■ TASK INSTRUCTIONS
Retype the records word for word, starting at the very beginning and ending at the line containing "at that location.", with both ends included. Leave the pictures out.

■ AVAILABLE RECORDS
Content starts

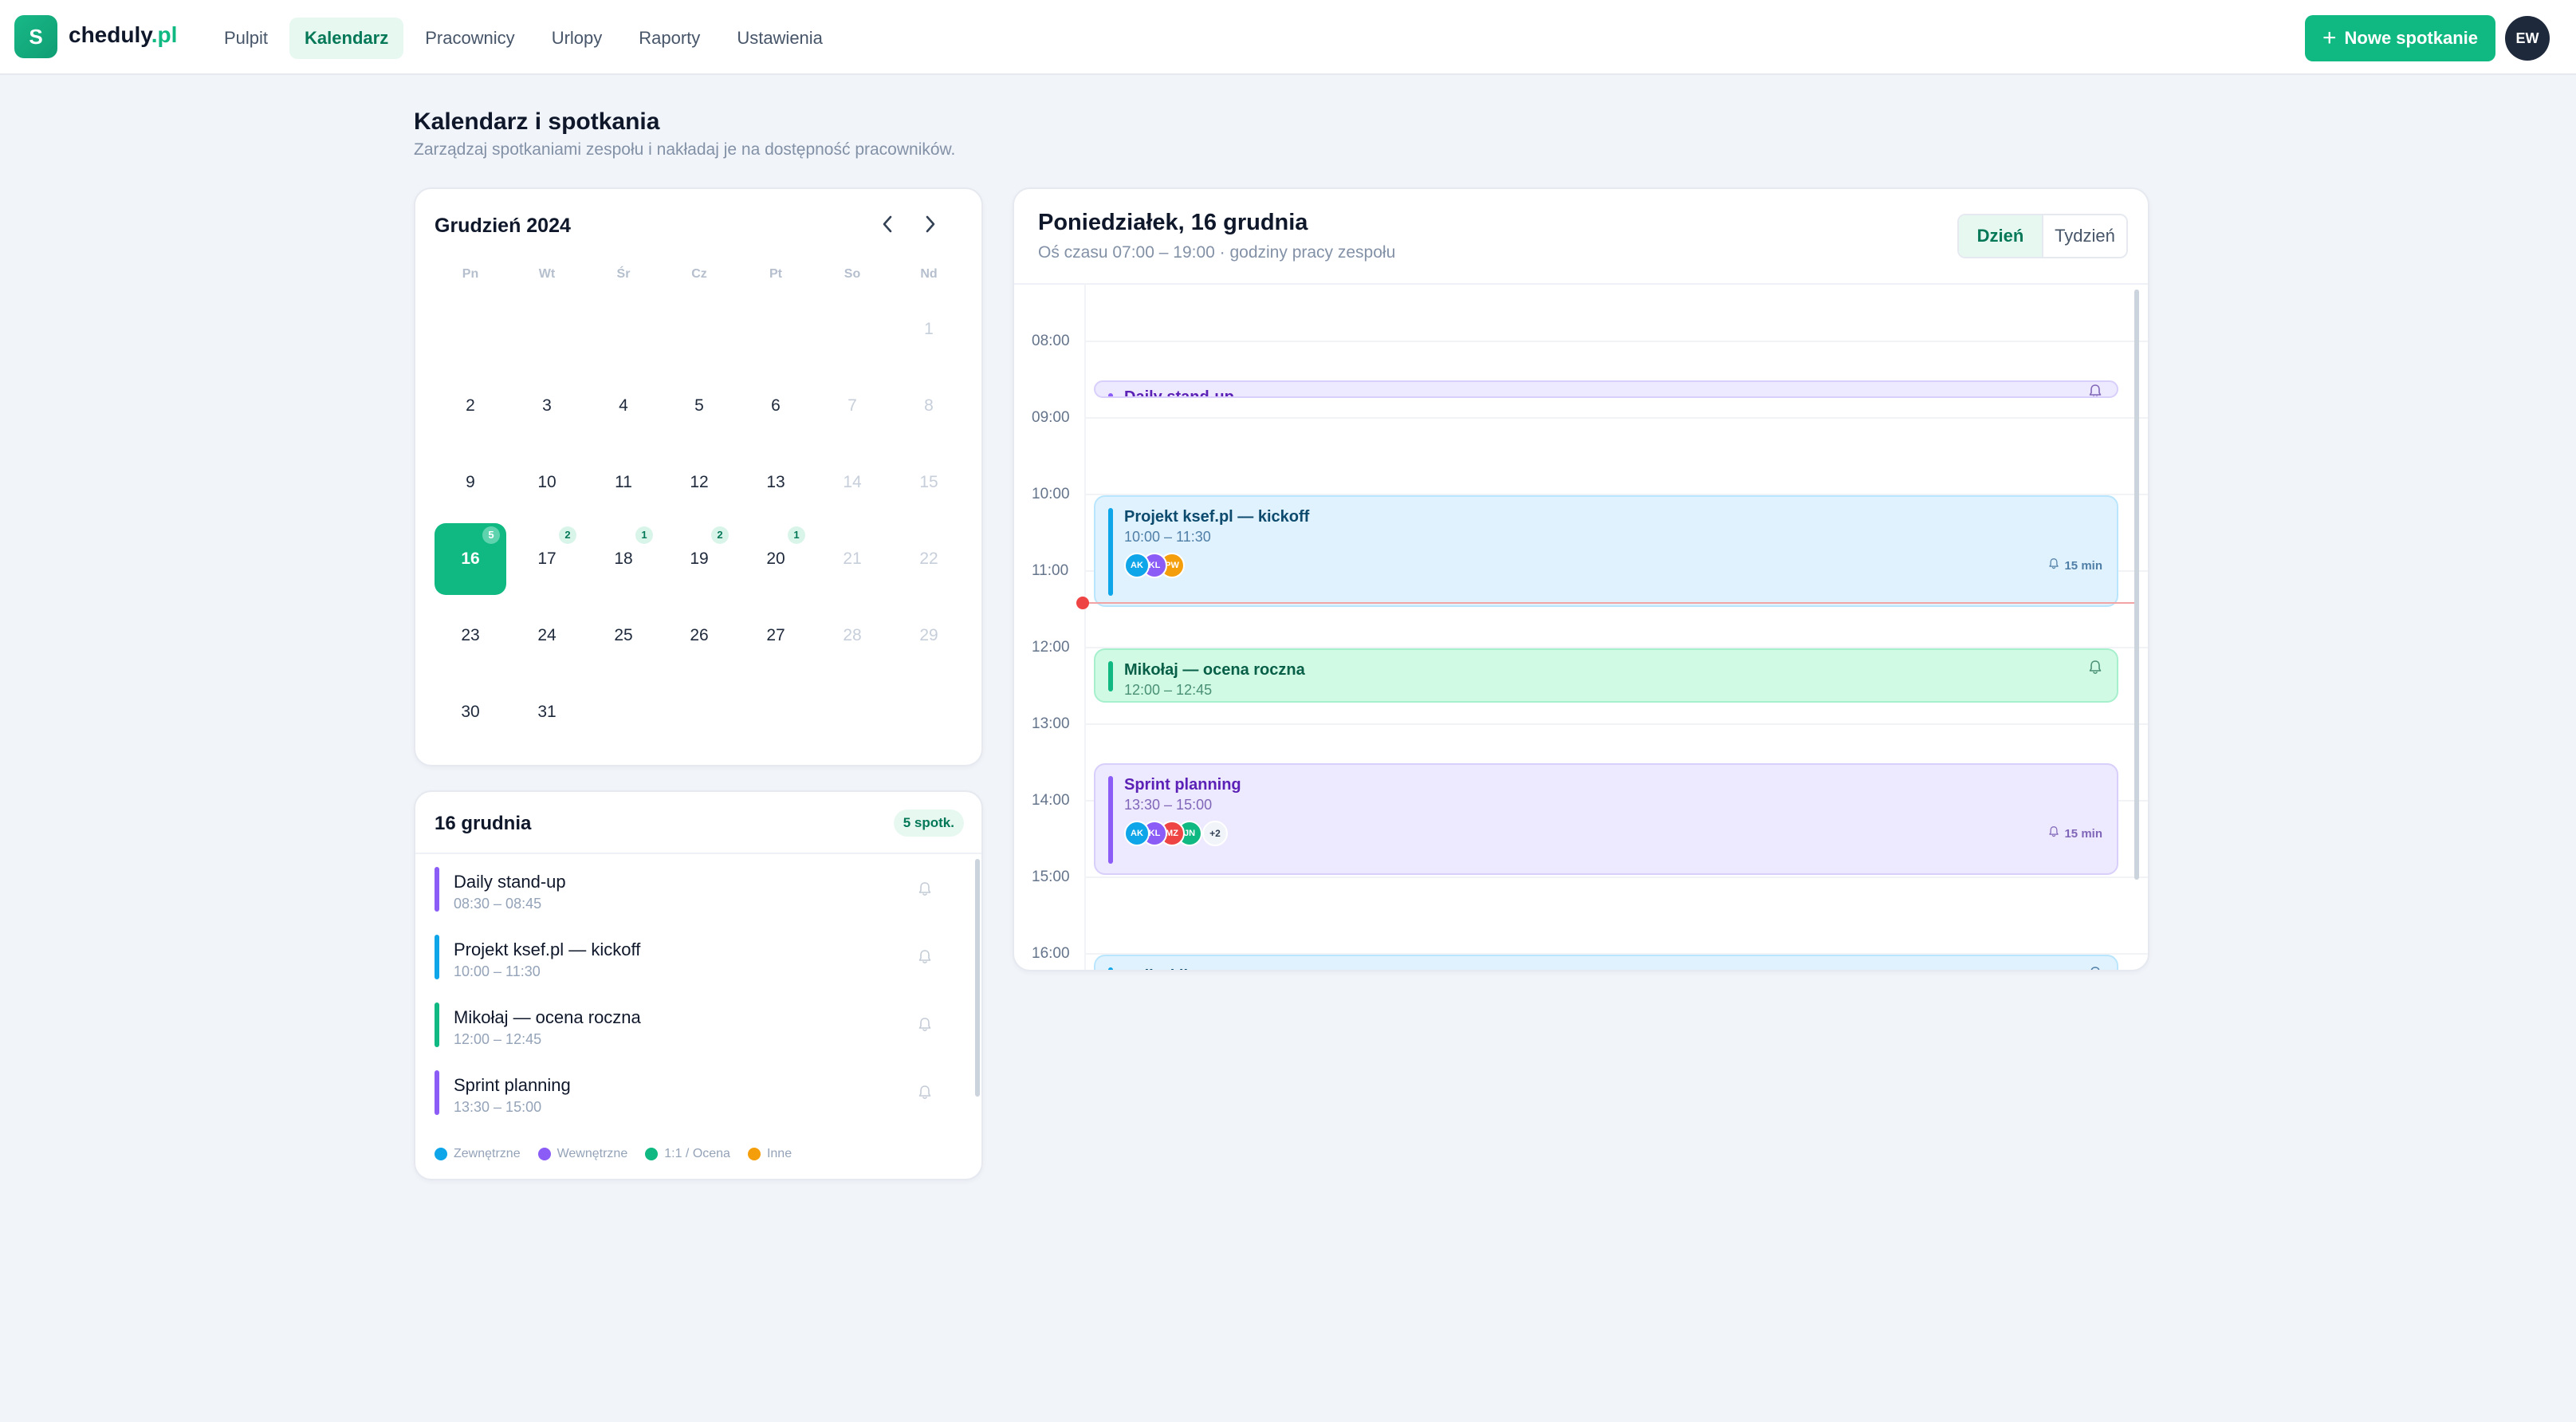 The width and height of the screenshot is (2576, 1422). What do you see at coordinates (624, 406) in the screenshot?
I see `calendar-day: 4` at bounding box center [624, 406].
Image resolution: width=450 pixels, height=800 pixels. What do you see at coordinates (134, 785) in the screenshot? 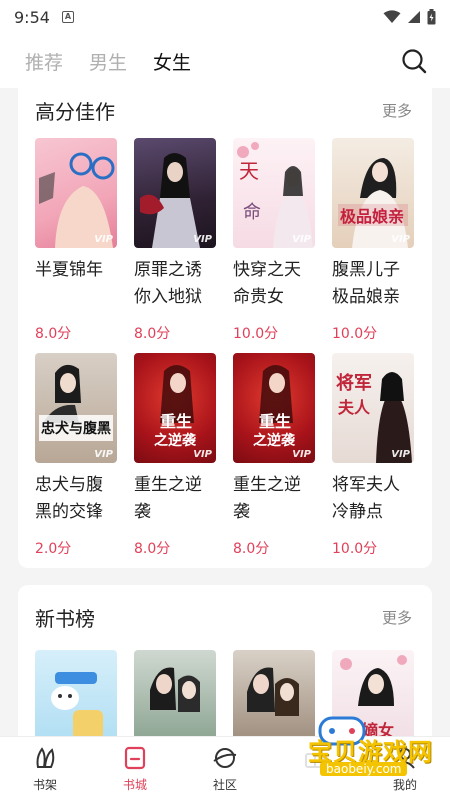
I see `nav-label: 书城` at bounding box center [134, 785].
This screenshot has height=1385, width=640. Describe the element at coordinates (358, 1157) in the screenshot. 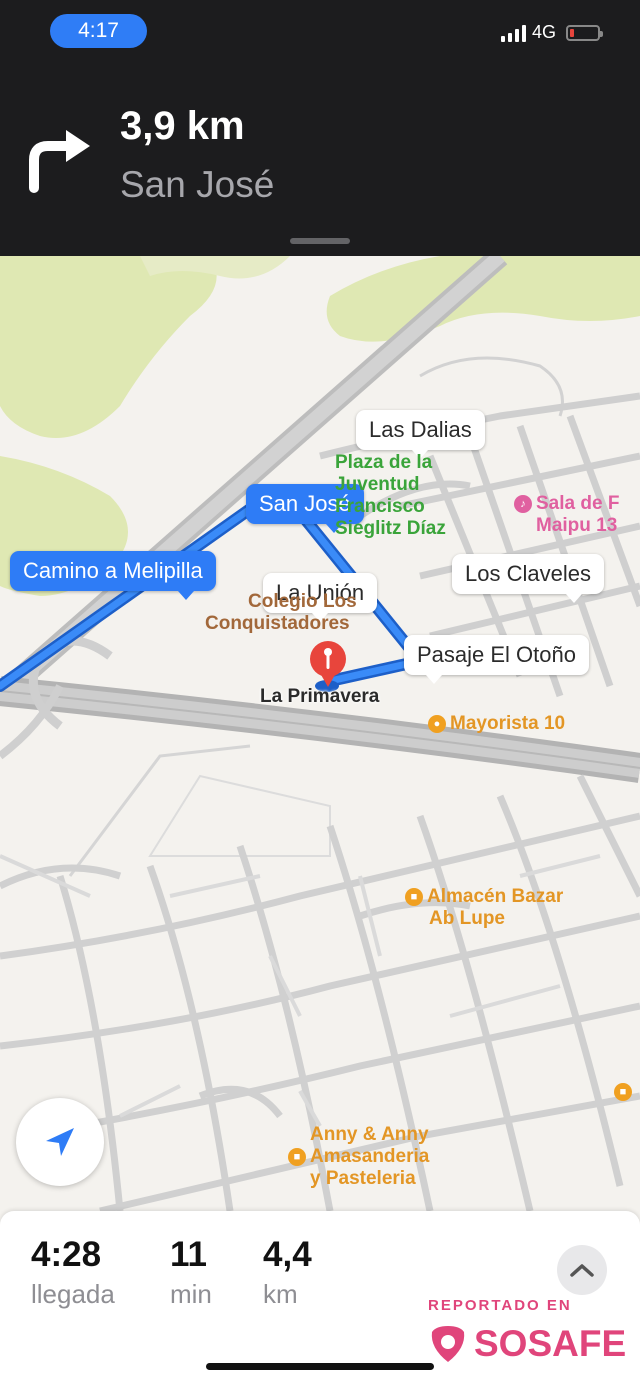

I see `poi-anny-amasanderia: Anny & Anny ■ Amasanderia y Pasteleria` at that location.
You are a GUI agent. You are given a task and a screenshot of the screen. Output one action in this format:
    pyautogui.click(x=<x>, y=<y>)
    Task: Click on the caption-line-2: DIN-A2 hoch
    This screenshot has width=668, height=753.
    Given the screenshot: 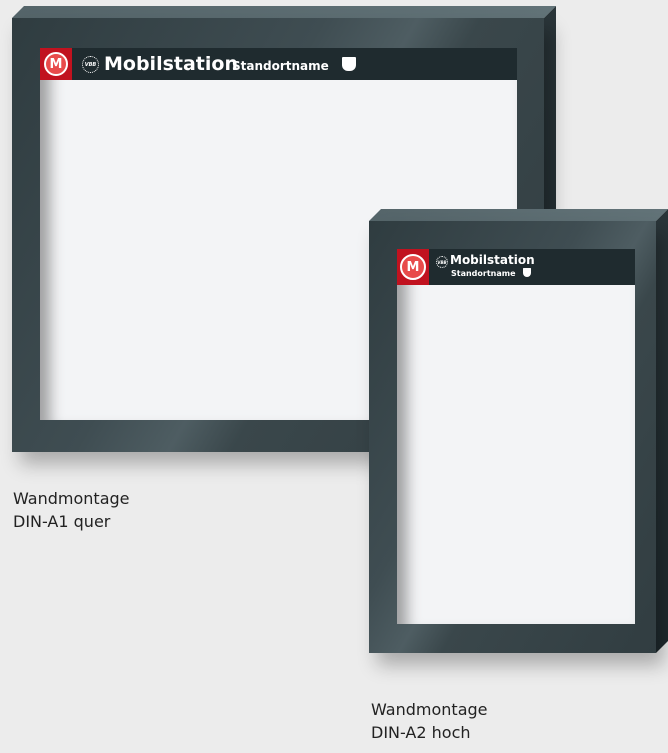 What is the action you would take?
    pyautogui.click(x=421, y=732)
    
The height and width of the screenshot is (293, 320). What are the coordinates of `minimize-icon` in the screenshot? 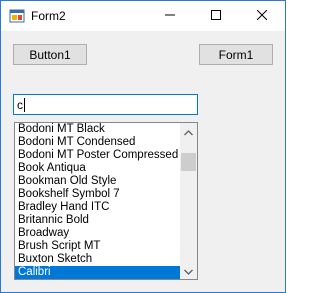 It's located at (170, 16).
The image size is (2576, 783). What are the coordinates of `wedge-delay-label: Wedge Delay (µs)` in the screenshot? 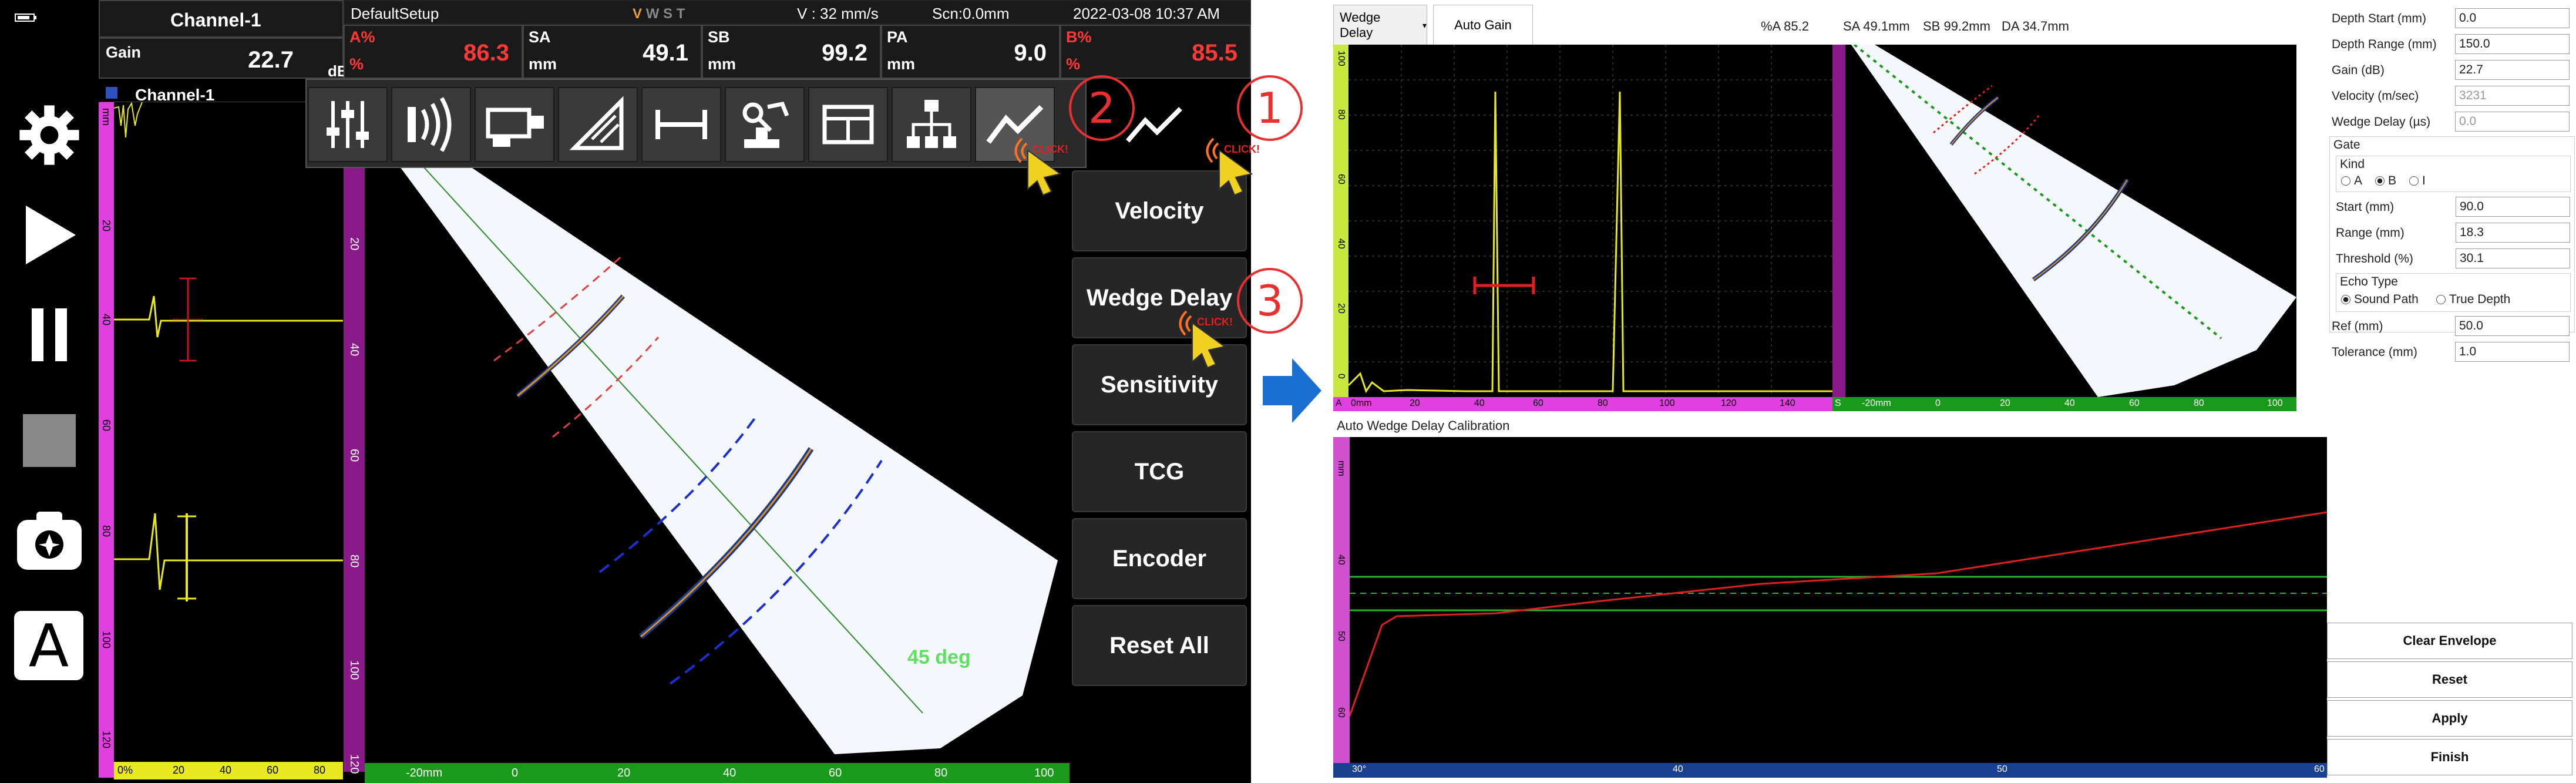 It's located at (2382, 122).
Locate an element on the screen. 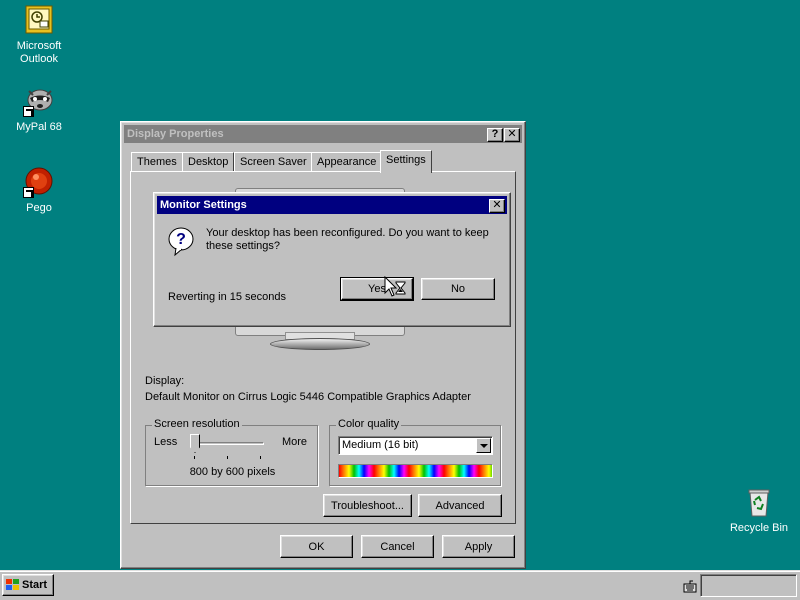  recycle-bin-icon is located at coordinates (759, 502).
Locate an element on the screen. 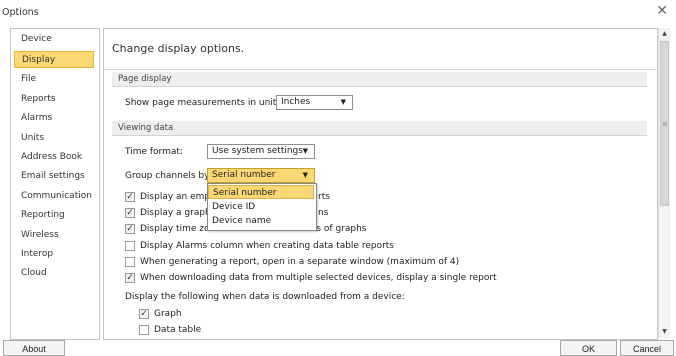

Content ends

■ FINAL ANSWER
 The width and height of the screenshot is (2576, 1422). What do you see at coordinates (624, 406) in the screenshot?
I see `calendar-day: 4` at bounding box center [624, 406].
Image resolution: width=450 pixels, height=800 pixels. What do you see at coordinates (134, 785) in the screenshot? 
I see `nav-label: 书城` at bounding box center [134, 785].
This screenshot has height=1385, width=640. Describe the element at coordinates (358, 1157) in the screenshot. 

I see `poi-anny-amasanderia: Anny & Anny ■ Amasanderia y Pasteleria` at that location.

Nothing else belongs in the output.